StarWind VSAN vs Microsoft Storage Spaces Direct vs VMware VSAN

This is a comprehensive comparison of the leading products of the Software-Defined Storage market, featuring Microsoft Storage Spaces Direct, VMware Virtual SAN and VSAN from StarWind. It provides numerous use cases, based on different deployment scales and architectures, because the mentioned products all have different aims. As the market is already large enough, the vendors used to dwell its different parts, but lately they entered a full-scale competition, adapting their products to meet general demand. This post is an analysis of how Microsoft, VMware and StarWind fare in in the Software-Defined Storage market right now. The approach is practical and all the statements are based on the experience of virtualization administrators and engineers from all over the world.

OK, here we go!

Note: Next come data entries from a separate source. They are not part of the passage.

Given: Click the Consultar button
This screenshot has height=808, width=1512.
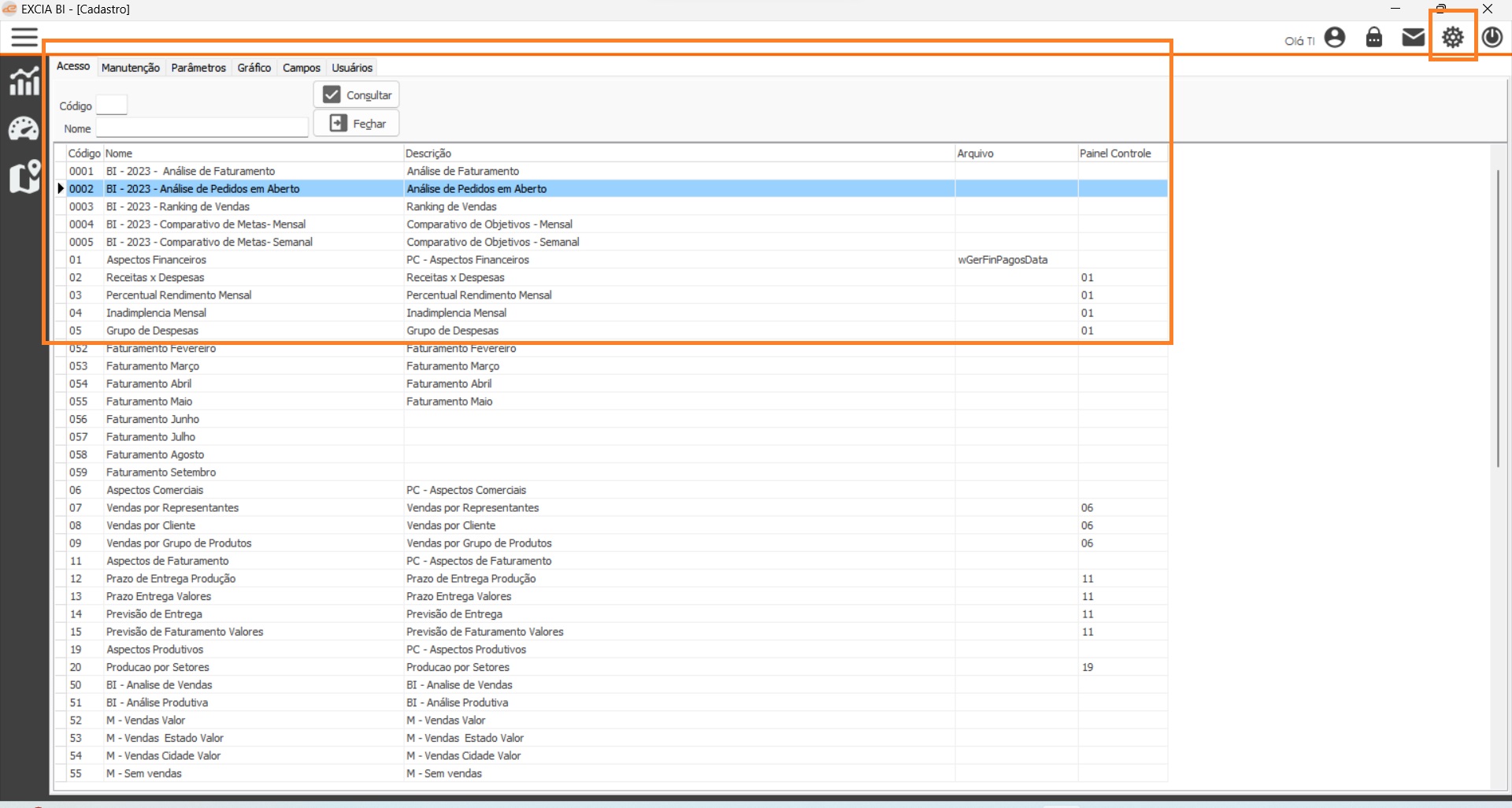Looking at the screenshot, I should point(357,95).
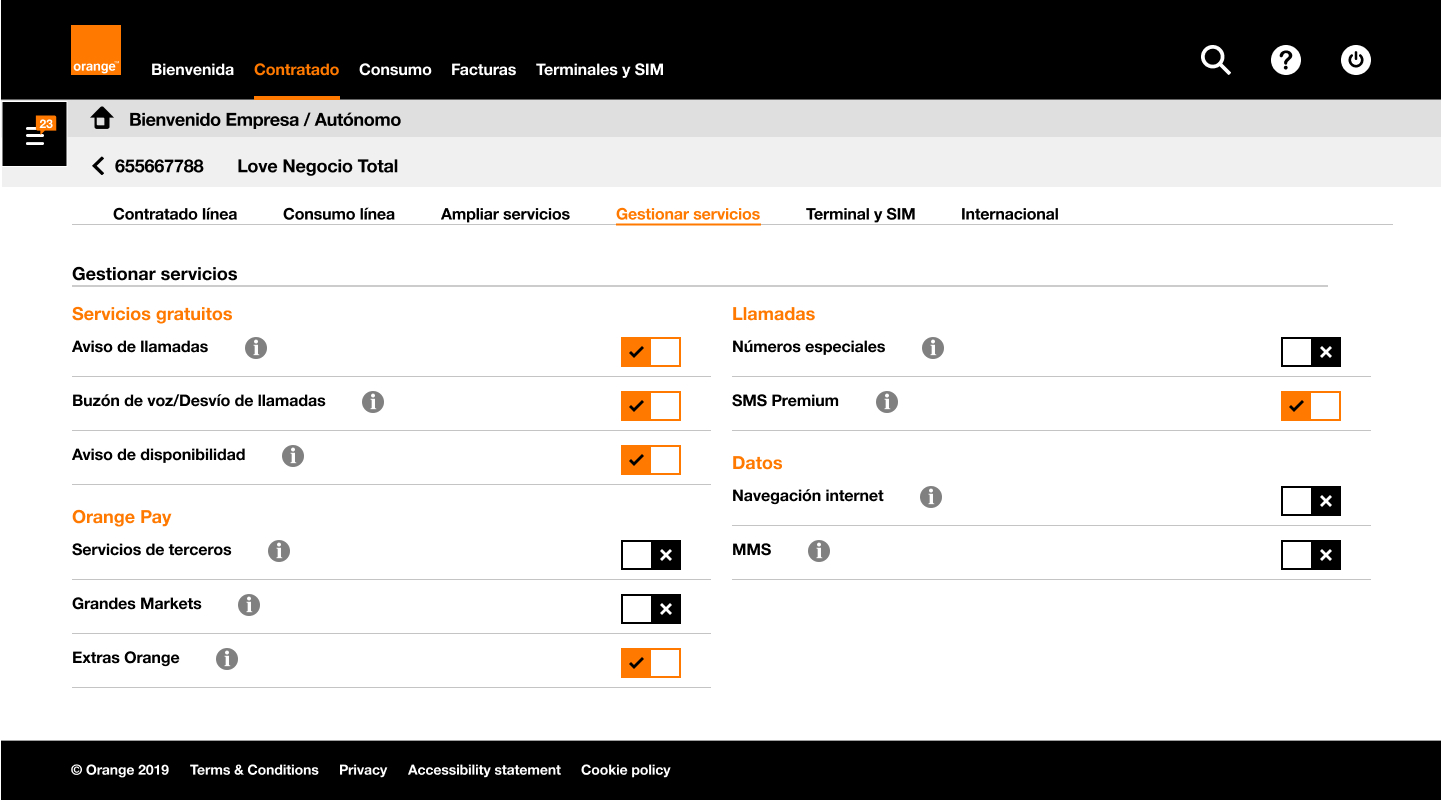Go back using arrow beside 655667788
Screen dimensions: 1441x800
98,166
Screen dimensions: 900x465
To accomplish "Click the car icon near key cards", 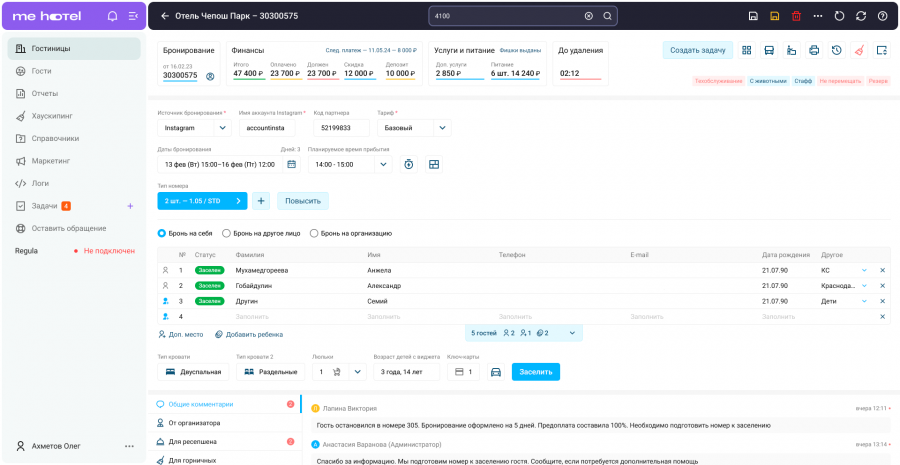I will click(x=495, y=372).
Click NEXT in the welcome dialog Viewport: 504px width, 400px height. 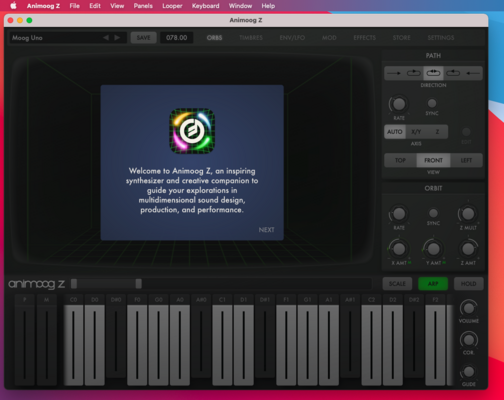[x=266, y=230]
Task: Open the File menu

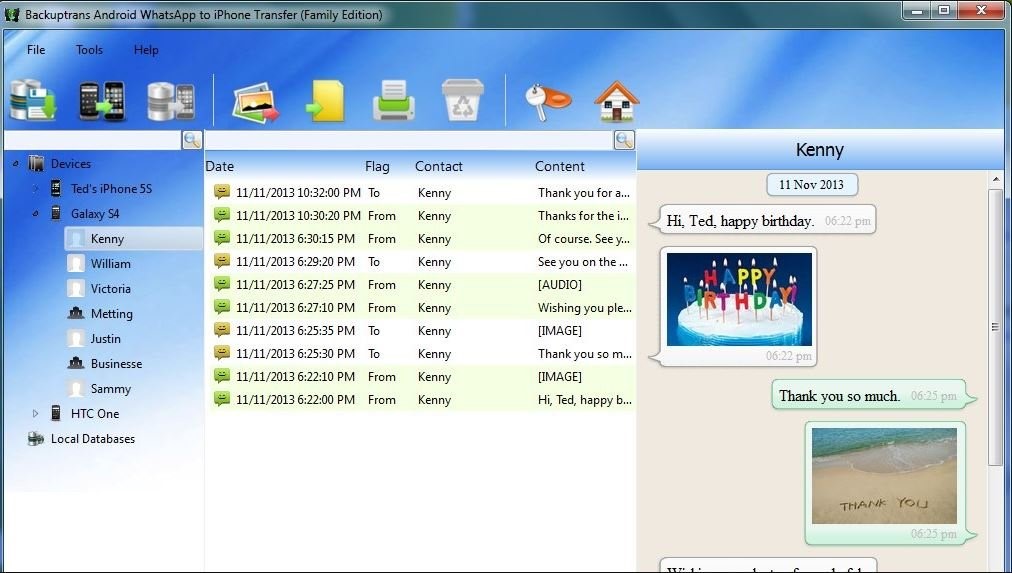Action: [36, 50]
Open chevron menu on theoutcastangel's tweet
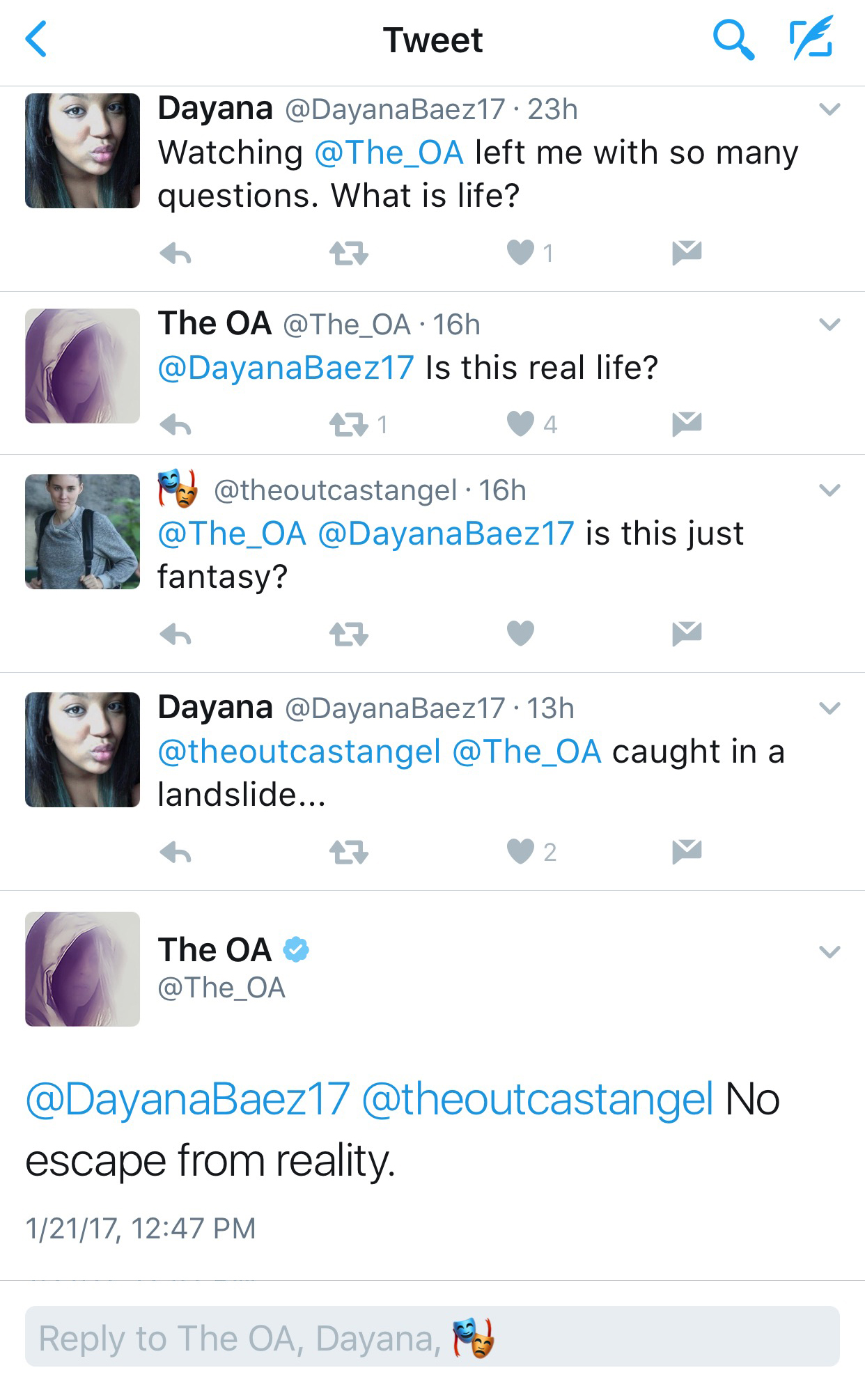 pyautogui.click(x=829, y=490)
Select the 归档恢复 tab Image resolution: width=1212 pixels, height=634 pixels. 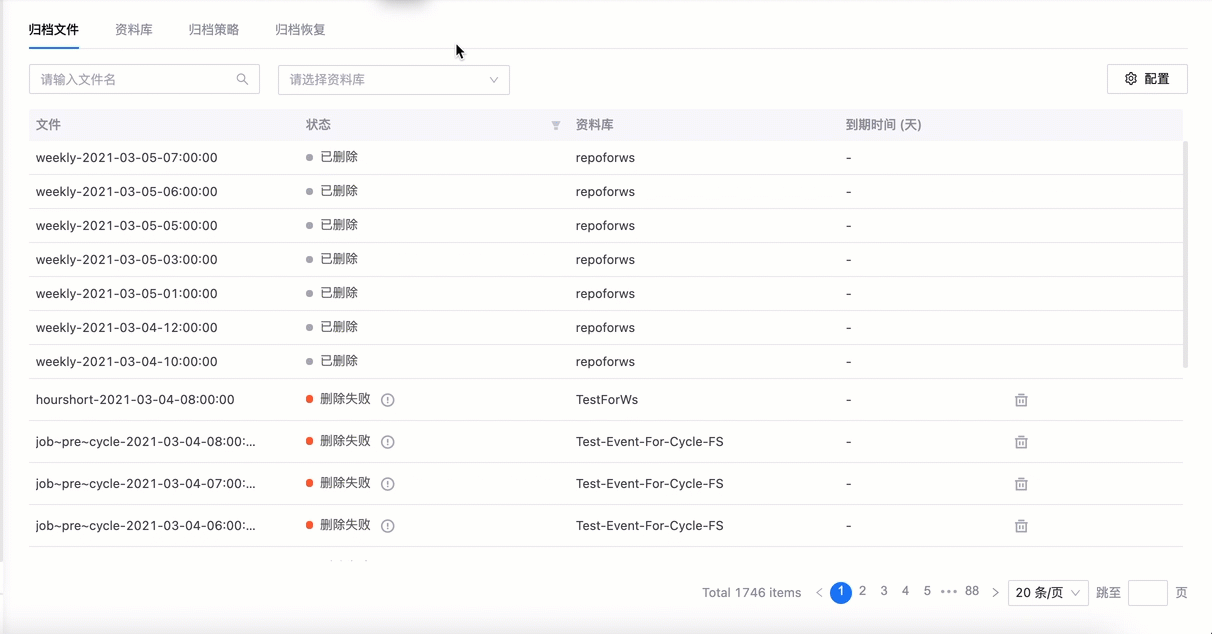[x=300, y=30]
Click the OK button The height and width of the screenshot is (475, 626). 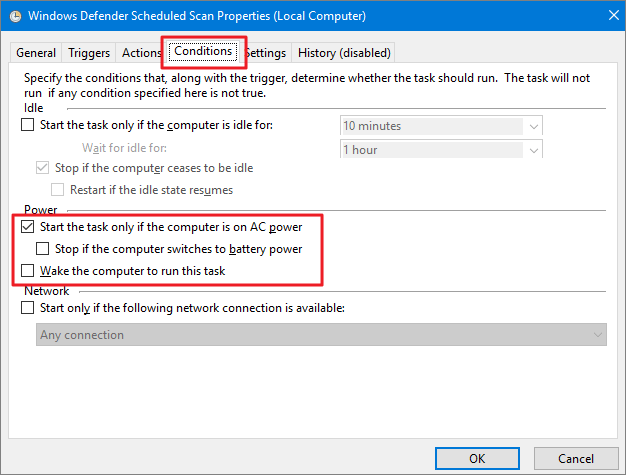(476, 458)
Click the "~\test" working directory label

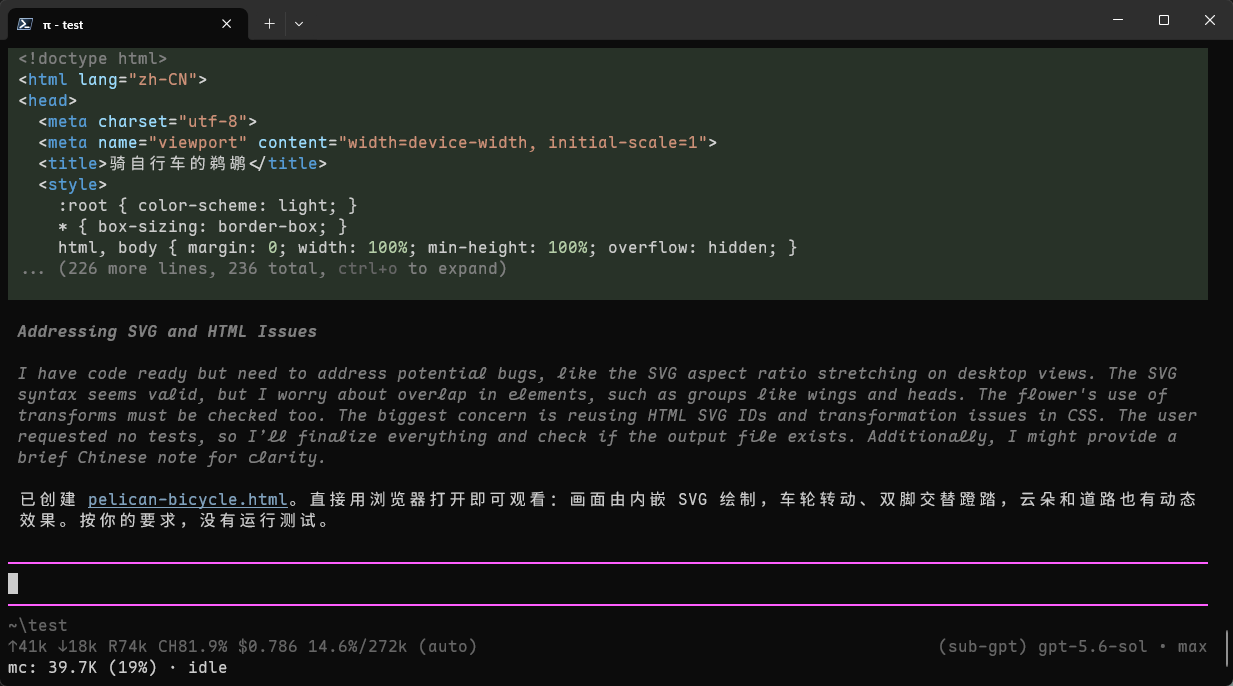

First of all, I think a set of disclaimers is required here:

I not only work for StarWind, but also still own a noticeable part of it, and while I’m trying to be as honest as possible and as unbiased as anybody could be… please still accept everything I say with a good grain of salt (hey, healthy skepticism is always welcome).

I have personally known for many years people who developed and also prominently evangelize for referenced competitive products; I remain in a very good relationship with them and I think I could call many of them “friends” (if a “friend” can live 10,000 miles away from your home, so you see him maybe few times a year at best), which means I won’t criticize too actively what they and their companies do in public, even if I really have a technical reason to do so.

I’m under strict NDAs with the named companies and with some other ones as well, which means I have to step on my tongue and stop leaking quite a few really interesting things I know.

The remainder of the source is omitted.